## WHAT YOU ARE ASKED TO DO
Look for the word "section" in the entries and copy each line where it appears.

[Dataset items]

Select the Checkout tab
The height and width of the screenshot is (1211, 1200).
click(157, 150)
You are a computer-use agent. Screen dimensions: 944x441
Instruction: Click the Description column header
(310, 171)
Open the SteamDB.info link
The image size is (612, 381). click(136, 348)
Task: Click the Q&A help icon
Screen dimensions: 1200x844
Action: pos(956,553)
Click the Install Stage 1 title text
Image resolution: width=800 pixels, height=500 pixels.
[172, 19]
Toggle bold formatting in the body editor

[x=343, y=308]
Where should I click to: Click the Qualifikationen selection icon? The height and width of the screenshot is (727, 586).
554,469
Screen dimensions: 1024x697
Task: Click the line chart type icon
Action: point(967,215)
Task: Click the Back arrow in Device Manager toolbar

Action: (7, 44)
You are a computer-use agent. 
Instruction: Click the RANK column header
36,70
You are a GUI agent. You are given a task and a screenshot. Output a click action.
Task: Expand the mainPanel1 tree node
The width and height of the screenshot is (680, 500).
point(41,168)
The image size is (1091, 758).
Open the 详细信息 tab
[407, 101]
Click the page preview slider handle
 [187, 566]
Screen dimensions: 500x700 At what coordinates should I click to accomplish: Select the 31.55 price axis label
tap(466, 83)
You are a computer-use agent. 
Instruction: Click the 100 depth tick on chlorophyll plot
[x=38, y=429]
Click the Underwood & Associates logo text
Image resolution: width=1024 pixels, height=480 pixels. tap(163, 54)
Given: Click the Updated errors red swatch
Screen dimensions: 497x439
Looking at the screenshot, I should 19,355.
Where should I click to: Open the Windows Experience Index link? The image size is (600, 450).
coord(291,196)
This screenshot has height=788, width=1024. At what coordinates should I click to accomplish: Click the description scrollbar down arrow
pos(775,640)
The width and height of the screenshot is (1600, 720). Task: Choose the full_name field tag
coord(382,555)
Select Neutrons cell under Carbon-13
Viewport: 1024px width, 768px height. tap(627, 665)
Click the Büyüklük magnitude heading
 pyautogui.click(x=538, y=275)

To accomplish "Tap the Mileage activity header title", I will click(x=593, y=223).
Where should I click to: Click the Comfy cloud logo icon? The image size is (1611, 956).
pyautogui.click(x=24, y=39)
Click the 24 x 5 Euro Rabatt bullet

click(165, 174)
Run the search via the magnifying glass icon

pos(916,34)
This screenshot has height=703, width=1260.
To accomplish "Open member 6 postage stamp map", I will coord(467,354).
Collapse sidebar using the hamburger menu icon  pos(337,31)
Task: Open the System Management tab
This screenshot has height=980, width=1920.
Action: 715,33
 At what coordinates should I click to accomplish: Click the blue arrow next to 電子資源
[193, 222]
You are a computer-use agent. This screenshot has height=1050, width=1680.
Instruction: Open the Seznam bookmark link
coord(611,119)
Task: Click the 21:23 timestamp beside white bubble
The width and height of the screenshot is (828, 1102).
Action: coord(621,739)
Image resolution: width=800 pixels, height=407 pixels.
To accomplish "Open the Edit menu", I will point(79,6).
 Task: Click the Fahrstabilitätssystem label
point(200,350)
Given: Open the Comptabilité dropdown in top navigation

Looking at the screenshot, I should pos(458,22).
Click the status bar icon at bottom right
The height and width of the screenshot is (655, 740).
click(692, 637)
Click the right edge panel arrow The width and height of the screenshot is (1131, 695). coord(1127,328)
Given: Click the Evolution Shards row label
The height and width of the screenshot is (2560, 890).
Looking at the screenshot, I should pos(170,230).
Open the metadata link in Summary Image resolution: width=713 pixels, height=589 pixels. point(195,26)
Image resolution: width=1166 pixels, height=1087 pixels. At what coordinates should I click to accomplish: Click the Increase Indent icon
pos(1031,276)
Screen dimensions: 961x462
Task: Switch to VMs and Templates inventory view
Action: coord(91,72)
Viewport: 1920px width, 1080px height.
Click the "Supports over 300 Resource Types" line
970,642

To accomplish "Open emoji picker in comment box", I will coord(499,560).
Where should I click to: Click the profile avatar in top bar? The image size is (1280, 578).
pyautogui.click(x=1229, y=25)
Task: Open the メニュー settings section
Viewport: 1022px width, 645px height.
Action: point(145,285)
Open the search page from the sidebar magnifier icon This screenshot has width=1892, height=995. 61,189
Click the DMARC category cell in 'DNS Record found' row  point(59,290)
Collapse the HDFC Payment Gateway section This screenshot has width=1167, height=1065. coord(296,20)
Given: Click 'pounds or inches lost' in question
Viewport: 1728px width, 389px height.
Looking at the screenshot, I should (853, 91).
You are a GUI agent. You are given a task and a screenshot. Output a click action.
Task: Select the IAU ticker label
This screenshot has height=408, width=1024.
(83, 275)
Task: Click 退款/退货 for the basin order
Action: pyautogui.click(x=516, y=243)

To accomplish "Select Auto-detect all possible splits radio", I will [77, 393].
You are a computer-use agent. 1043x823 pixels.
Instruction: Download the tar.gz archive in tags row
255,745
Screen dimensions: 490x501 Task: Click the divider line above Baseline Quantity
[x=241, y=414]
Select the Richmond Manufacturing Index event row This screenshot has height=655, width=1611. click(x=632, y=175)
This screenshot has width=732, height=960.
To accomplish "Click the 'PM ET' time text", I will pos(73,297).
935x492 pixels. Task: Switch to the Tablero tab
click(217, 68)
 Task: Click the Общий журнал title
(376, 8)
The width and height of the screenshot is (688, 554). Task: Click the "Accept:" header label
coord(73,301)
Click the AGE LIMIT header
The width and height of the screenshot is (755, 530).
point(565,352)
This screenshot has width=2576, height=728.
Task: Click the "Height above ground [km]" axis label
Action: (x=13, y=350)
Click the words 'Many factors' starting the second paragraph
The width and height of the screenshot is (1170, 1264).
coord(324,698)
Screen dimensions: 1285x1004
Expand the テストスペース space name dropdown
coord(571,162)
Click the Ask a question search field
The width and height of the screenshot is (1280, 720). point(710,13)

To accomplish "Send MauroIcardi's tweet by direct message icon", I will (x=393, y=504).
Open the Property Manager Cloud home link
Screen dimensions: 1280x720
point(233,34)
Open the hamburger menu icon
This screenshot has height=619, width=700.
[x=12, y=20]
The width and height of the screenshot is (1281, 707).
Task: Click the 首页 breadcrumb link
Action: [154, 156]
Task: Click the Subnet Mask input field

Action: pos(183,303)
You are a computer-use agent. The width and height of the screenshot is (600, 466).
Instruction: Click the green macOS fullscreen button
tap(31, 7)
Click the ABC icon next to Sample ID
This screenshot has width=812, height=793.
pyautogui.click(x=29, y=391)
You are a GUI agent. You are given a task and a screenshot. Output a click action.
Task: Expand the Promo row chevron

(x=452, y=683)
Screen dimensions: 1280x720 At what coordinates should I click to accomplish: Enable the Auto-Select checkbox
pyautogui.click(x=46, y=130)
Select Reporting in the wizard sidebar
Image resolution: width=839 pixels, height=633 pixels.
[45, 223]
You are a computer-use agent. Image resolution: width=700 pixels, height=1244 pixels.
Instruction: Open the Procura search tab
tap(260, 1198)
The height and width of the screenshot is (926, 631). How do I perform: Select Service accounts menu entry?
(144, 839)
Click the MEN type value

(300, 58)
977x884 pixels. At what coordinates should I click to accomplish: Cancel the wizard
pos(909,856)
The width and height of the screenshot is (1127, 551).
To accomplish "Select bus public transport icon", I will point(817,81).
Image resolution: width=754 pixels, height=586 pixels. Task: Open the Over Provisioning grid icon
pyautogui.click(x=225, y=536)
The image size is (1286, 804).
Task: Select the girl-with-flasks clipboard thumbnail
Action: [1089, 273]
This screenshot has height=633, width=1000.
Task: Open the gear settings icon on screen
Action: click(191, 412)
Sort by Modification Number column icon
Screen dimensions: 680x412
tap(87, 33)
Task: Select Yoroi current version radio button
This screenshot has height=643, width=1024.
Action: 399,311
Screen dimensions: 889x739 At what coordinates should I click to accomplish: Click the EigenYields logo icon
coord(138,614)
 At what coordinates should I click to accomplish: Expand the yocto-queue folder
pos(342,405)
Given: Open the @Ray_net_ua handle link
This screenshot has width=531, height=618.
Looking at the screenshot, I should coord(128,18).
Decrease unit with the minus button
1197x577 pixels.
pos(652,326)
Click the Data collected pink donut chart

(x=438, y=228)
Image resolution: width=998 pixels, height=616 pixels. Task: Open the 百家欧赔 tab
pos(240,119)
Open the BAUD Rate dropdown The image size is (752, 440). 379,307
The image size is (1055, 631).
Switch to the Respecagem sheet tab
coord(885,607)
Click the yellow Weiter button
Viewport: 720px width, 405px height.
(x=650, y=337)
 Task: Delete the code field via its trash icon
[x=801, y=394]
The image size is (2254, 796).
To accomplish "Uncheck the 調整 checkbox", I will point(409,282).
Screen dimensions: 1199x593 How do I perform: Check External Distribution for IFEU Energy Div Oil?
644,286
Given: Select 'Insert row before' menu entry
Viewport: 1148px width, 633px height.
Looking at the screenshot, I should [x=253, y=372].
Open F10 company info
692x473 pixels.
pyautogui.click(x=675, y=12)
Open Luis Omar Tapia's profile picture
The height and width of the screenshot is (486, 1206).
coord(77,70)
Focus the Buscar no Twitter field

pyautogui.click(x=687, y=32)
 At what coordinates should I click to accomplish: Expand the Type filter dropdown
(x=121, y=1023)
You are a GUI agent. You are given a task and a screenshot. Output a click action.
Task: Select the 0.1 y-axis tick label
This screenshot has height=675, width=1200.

## YOUR RESPONSE
Task: Open the メニュー settings section
Collapse the HDFC Payment Gateway section This screenshot has width=1167, height=1065. coord(296,20)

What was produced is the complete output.